### [RECORDS FOR THE EXERCISE]

◇ ◇ ◇ ◇

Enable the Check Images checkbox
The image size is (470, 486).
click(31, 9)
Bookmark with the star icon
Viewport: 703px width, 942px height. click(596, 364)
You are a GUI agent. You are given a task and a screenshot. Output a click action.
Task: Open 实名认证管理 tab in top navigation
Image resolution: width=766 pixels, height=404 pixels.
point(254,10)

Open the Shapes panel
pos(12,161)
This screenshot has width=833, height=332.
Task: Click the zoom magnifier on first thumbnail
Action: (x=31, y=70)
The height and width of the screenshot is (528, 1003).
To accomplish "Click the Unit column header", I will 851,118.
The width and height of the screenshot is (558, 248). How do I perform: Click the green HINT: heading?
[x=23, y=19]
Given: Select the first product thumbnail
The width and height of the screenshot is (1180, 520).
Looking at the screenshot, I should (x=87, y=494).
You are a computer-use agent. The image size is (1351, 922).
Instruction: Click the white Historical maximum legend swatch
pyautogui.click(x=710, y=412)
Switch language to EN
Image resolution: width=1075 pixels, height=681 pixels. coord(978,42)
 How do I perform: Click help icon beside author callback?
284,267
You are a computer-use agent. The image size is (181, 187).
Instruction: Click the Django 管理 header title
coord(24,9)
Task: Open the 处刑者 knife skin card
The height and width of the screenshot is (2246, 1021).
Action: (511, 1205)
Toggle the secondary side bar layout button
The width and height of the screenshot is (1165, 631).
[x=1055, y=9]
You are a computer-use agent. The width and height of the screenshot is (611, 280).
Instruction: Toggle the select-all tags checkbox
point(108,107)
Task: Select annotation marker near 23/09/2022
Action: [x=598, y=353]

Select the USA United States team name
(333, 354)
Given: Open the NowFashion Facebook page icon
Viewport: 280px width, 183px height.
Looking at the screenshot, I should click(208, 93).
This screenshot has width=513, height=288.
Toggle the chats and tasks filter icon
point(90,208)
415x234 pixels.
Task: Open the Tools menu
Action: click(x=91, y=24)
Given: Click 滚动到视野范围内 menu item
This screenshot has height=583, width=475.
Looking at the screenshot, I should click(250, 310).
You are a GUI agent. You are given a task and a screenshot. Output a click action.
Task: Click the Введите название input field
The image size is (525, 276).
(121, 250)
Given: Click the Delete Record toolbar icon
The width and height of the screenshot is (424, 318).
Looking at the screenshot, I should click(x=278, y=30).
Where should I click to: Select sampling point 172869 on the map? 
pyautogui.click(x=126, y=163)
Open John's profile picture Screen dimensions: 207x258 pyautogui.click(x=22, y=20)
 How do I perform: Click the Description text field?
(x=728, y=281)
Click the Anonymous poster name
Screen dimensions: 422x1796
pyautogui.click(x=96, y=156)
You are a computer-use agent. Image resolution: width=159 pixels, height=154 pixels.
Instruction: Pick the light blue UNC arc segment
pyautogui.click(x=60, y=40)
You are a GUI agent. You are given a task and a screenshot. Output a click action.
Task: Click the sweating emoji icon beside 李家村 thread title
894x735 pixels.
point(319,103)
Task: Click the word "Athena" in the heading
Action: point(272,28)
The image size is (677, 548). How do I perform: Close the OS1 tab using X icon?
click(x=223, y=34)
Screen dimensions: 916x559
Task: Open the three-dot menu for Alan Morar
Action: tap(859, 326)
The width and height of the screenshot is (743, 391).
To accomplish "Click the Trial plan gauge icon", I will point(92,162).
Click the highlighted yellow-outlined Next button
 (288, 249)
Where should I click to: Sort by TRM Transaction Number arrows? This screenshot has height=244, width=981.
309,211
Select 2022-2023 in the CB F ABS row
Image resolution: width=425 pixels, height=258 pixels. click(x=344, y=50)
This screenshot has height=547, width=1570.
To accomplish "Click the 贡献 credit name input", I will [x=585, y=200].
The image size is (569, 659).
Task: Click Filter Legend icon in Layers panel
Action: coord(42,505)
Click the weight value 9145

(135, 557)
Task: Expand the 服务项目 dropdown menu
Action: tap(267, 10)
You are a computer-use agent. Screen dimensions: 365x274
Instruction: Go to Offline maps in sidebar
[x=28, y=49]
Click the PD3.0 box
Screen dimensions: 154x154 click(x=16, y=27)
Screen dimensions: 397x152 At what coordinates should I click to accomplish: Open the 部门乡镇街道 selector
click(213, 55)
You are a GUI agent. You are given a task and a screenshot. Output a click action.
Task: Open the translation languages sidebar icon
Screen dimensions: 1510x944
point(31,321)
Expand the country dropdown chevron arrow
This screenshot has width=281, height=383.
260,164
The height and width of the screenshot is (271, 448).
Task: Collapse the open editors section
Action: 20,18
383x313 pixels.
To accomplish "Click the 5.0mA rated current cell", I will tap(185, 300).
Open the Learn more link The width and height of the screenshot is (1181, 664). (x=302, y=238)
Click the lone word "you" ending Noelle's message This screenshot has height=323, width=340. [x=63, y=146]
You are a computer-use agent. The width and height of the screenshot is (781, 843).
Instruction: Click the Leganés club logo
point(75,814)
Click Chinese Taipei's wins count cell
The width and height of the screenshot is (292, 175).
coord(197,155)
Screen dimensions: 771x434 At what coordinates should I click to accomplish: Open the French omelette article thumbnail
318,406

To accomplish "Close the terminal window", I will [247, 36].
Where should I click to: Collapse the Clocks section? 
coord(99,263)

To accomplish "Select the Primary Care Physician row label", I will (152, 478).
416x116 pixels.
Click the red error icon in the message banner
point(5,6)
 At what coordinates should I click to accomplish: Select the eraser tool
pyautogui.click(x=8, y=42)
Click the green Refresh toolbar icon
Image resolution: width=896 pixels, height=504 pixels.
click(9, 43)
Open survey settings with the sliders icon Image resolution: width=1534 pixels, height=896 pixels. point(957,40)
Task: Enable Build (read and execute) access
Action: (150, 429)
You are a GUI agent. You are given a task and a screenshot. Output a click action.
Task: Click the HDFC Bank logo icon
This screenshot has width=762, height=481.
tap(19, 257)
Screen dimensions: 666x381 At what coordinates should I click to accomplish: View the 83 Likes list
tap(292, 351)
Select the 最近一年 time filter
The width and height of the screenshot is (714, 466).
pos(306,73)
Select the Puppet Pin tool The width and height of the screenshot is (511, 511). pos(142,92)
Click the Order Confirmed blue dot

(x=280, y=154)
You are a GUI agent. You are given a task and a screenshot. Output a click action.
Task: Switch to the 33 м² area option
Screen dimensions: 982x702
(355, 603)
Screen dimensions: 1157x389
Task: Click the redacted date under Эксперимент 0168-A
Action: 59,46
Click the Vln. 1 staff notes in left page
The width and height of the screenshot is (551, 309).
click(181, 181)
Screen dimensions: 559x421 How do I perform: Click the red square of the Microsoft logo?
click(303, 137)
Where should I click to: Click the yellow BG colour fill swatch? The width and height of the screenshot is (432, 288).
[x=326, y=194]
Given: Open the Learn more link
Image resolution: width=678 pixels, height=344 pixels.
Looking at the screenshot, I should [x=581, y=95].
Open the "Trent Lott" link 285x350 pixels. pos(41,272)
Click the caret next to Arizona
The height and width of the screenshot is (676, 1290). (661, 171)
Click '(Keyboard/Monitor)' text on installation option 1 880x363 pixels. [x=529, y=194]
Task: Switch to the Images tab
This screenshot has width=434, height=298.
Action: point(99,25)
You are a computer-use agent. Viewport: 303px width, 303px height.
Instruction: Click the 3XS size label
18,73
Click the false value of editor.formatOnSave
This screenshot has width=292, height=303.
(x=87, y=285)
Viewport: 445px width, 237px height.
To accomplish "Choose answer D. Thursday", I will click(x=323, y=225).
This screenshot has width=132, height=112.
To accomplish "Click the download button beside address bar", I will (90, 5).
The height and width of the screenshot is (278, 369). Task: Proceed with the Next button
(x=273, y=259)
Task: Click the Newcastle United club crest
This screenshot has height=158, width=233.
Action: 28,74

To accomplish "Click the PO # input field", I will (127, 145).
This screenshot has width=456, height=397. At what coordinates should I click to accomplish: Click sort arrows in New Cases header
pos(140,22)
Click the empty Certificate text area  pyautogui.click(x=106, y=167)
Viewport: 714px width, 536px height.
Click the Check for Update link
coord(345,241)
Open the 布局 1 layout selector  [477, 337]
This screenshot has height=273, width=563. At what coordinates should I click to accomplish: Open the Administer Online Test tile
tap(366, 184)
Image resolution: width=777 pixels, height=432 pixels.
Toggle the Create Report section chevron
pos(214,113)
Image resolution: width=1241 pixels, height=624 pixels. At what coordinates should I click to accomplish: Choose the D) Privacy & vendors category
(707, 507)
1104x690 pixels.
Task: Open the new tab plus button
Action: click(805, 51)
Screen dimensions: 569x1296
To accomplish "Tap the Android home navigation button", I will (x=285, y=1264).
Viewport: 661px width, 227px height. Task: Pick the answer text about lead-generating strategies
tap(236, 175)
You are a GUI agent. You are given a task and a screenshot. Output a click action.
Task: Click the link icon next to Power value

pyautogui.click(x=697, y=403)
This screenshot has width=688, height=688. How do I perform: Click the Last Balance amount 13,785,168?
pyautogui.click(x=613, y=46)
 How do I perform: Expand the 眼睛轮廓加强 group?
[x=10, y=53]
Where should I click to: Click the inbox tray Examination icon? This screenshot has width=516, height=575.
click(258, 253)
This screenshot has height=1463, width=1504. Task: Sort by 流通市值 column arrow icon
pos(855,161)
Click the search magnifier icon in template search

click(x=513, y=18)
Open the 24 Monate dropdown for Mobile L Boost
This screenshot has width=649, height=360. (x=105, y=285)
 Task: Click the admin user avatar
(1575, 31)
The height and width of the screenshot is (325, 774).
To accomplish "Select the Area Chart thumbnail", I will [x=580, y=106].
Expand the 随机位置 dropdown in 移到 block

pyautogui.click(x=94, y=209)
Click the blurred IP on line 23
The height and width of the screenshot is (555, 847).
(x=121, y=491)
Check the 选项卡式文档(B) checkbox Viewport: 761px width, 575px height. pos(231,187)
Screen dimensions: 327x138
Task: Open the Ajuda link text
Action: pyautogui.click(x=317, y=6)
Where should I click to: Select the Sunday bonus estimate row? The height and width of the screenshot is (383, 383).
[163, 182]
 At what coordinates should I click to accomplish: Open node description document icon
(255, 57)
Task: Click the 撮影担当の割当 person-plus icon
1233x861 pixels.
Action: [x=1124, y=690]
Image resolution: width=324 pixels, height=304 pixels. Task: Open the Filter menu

◇ ◇ ◇ ◇

### [EXERCISE PROMPT]
Please return only the lines above, starting at the line that has "Select the Puppet" and ending at the line that has "Task: Switch to the 33 м² area option", keeping both and leaving each one unchanged.

### [RESPONSE AREA]
Select the Puppet Pin tool The width and height of the screenshot is (511, 511). pos(142,92)
Click the Order Confirmed blue dot

(x=280, y=154)
You are a GUI agent. You are given a task and a screenshot. Output a click action.
Task: Switch to the 33 м² area option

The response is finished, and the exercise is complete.